Le California Departement of Correction and Rehabilitation cherchait alors à rehausser le niveau de ses matons, et s’était mis à recruter des diplômés d’université. Le garde assigné à la surveillance de ces « pique-niques », un sympathique jeune homme aux cheveux noirs légèrement frisés, dont j’ai oublié le nom, était allé à Berkeley. Ou était passé par Berkeley. C’était les années 70 ; on était plus coulant sur ce genre de choses. Pour éviter de casser l’ambiance, il était lui-même habillé en civil, sans l’uniforme traditionnel beige des matons du Q.


Parlons maintenant des prisonniers. Michael m’avait prévenu qu’il était totalement déconseillé de demander à quiconque quel crime il avait commis. D’abord, parce que cela aurait preuve d’une curiosité malsaine (on n’était pas au zoo) ; et ensuite parce qu’on ne savait jamais ce qui pouvait déclencher un mouvement d’humeur chez ces gens-là (voir le paragraphe « prise d’orages » ci-dessus).


« S’ils sont à San Quentin », m’expliqua-t-il, « la problématique n’est de savoir s’ils ont tué, mais combien de fois ils ont tué. »


Le pique-nique fut très convivial, sans le moindre frisson qui aurait pu casser l’ambiance. Etant nouveau, et de surcroit français, lje devins vite l’objet de a majorité des conversations. Rien n’intéresse plus les criminels que le système judiciaire. On m’interrogea donc sur le crime en France, et le droit pénal de notre pays. (Je venais d’obtenir ma maîtrise en droit, donc j’étais bien placé pour répondre à leurs questions.) Grosso modo, on aurait pu résumer cette conversation sous l’indicatif de « quel aurait été mon sort en France si j’avais commis tel ou tel crime. »


Les criminels sont aussi, en général, patriotes, et je me répandis en compliments, sincères à l’époque (les temps ont bien changé !) sur les Etats-Unis, ce qui m’attira immédiatement la sympathie des prisonniers.


Jusque là, rien de bien extraordinaire, si ce n’est le cadre inhabituel de cette petite party.


Après le pique-nique, deux prisonniers jouèrent aux échecs avec des étudiants sur des échiquiers de poche fournis par la prison, qui en aucun cas n’auraient pu se transformer en armes, à moins de les avaler.
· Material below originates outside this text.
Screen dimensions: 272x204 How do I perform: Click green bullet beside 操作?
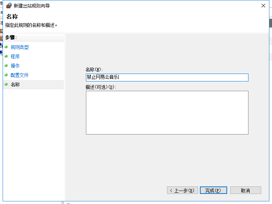point(6,66)
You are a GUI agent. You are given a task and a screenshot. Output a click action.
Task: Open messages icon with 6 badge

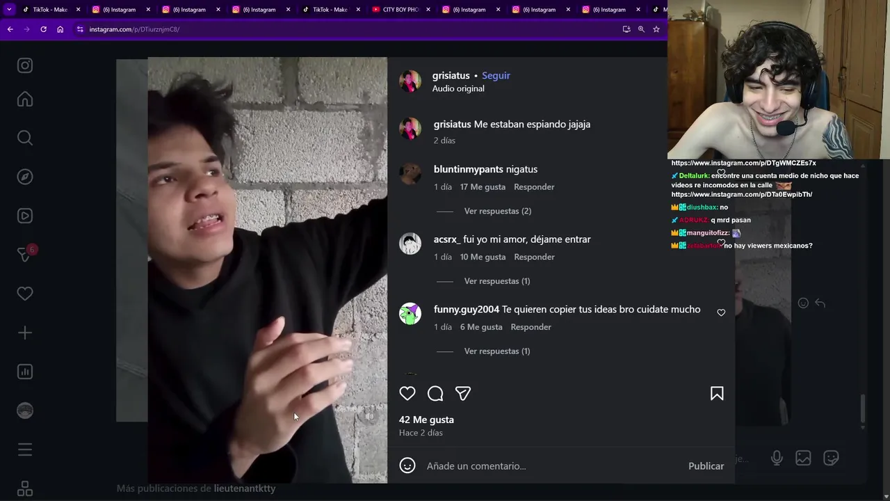[25, 255]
Un autre au scrabble. Deux autres discutèrent des livres qu’ils venaient de lire. C’était un divertissement, pas un dating service.
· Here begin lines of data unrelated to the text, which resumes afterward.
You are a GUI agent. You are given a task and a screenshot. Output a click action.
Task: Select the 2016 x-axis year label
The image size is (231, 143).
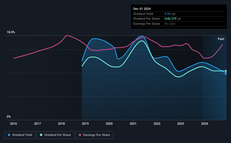point(14,124)
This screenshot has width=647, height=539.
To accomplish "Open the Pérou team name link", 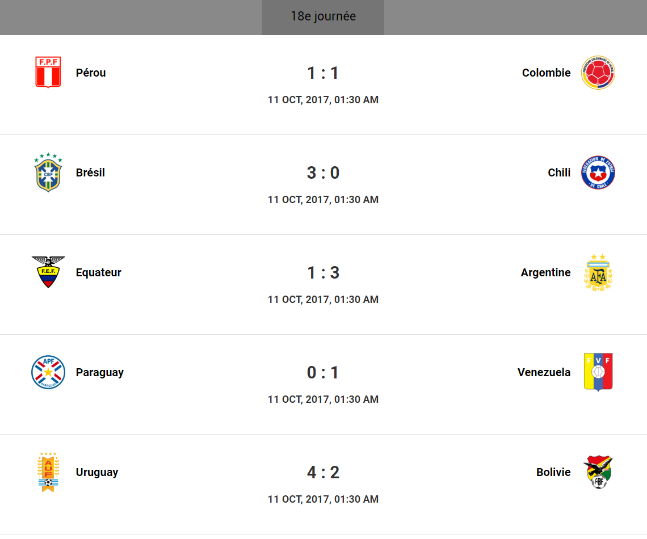I will pos(91,73).
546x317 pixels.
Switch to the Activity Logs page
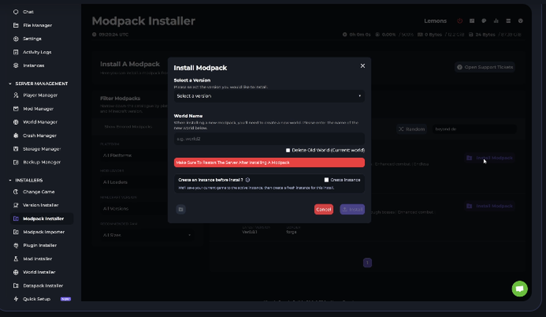click(x=35, y=52)
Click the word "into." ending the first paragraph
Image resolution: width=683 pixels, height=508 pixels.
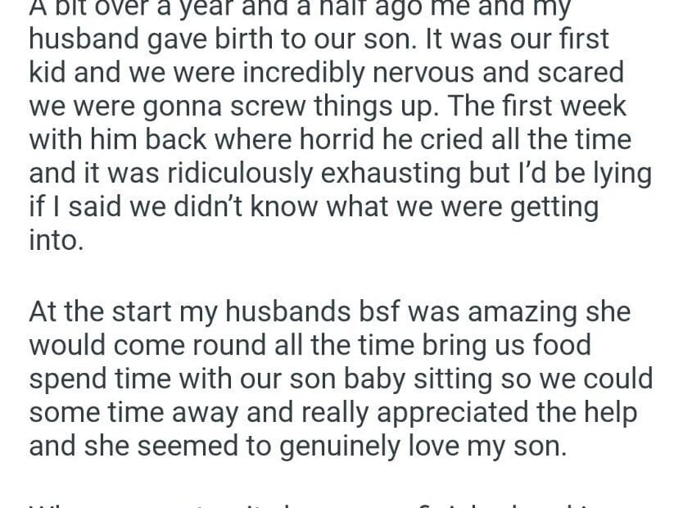tap(57, 242)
C’est à ce moment-là que Michael me dit que l’un des prisonniers avait une histoire intéressante à raconter. Je n’ai jamais su que son prénom, Bill. Bill avait l’air de tout sauf d’un kidnappeur doublé d’un multiple assassin (si ce que j’appris plus tard sur son compte était exact). Je n’irais pas jusqu’à dire qu’on lui aurait donné le Bon Dieu sans confession, non. mais vous l’auriez croisé dans le métro de San Francisco, vous ne lui auriez pas prêté attention. Il ressemblait un peu au personnage de Snake de la série télé Les Simpsons.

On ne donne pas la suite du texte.